Tuesday, August 29, 2006

Auditor Cert. of Financials Was Not Opinion on Management's Integrity

By James Hamilton, J.D., LL.M.

One of the most lucid judicial statements about what an outside independent auditor’s certification of a company’s financial statements actually means, and what it does not mean, is to be found in a recent opinion by a federal judge in the Southern District of New York. In this case. an outside auditor certified its audit of the company’s annual financial statements for the years 2003 and 2004. In each instance, the financial statements reported millions of dollars of losses and negligible revenue. Both of the auditor’s certifications included a going concern paragraph. The court noted that there were no false statements regarding the company’s financial condition in either of the annual financial statements audited by the outside auditor.

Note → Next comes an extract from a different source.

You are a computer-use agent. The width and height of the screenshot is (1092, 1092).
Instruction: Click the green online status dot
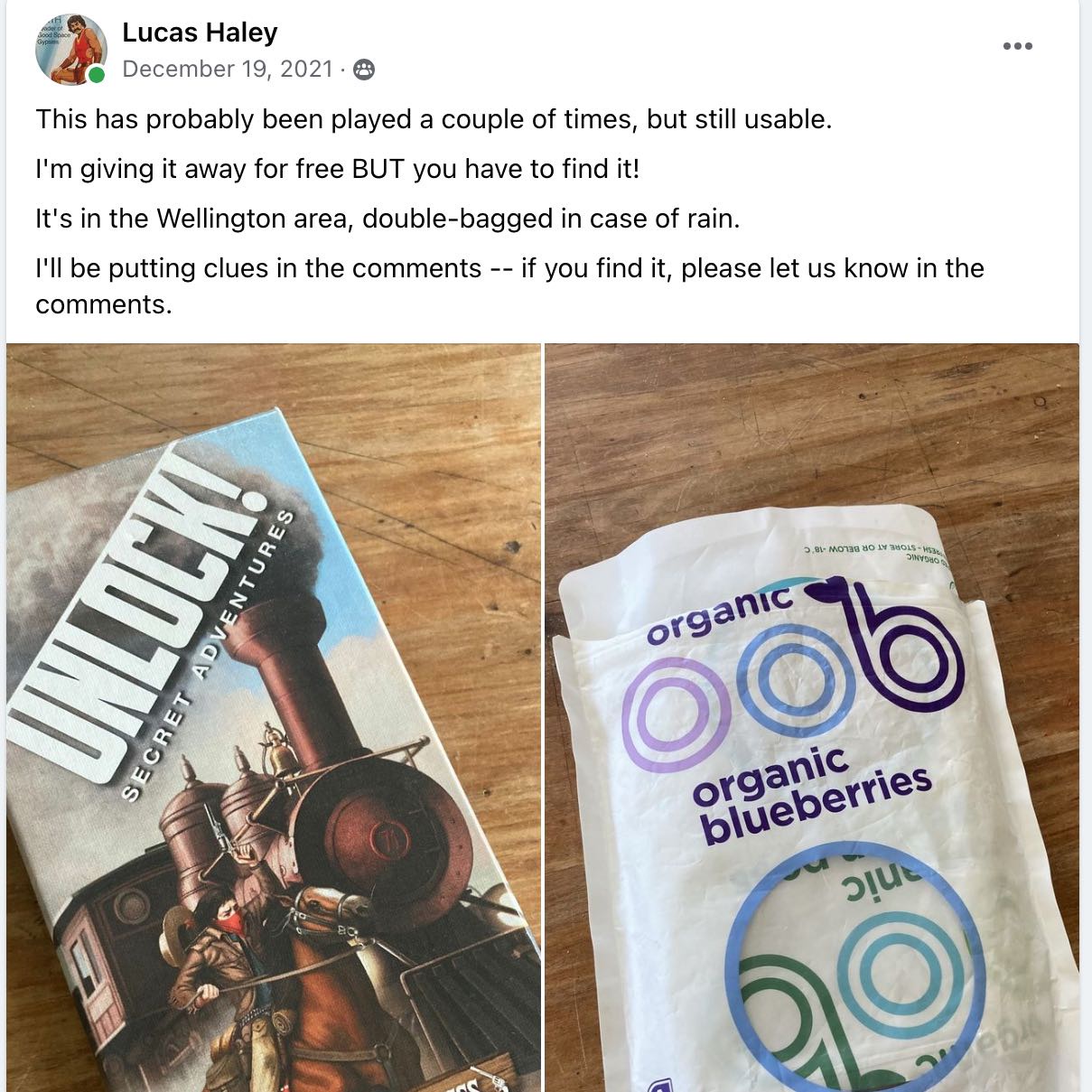point(97,76)
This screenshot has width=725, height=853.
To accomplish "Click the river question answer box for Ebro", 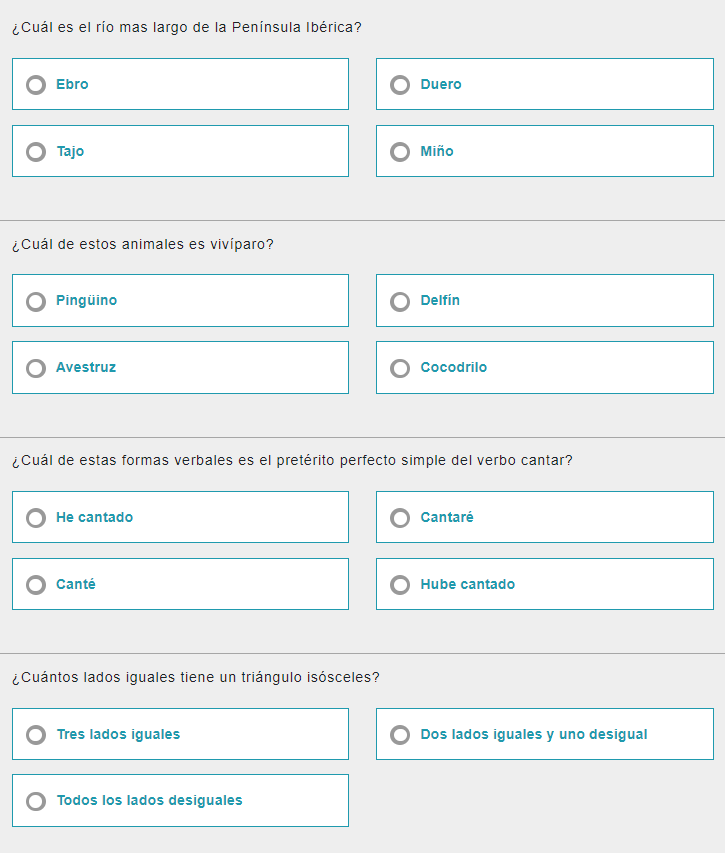I will click(x=180, y=84).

Instead, in their securities fraud action, investors asserted that the auditor’s certification of the financial statements contained a misstatement when the certifications said that the audit firm had conducted its audits in compliance with GAAS. The investors contended that the auditor could not have reasonably relied upon the integrity of management because red flags should have alerted it to management's lack of integrity.

In dismissing the securities fraud claims against the auditor, the court held that, in certifying the audits, the audit firm did not vouch for the integrity of management. Rather, its certification was addressed to the degree to which those financial statements comported with GAAP when audited with the degree of care mandated by GAAS.

In the court’s view, GAAS is relevant only insofar as it provides investors with a level of assurance that the financial statements accurately reflect the company's financial position when measured against GAAP. The court emphasized that an auditor's certification that a company's financial statements comport with GAAP is not also a representation about the integrity of management; and nothing in GAAS requires such a representation. In re Ramp Corporation Securities Litigation, (SD NY 2006), is reported in the CCH Federal Securities Law Reporter at ¶93,914.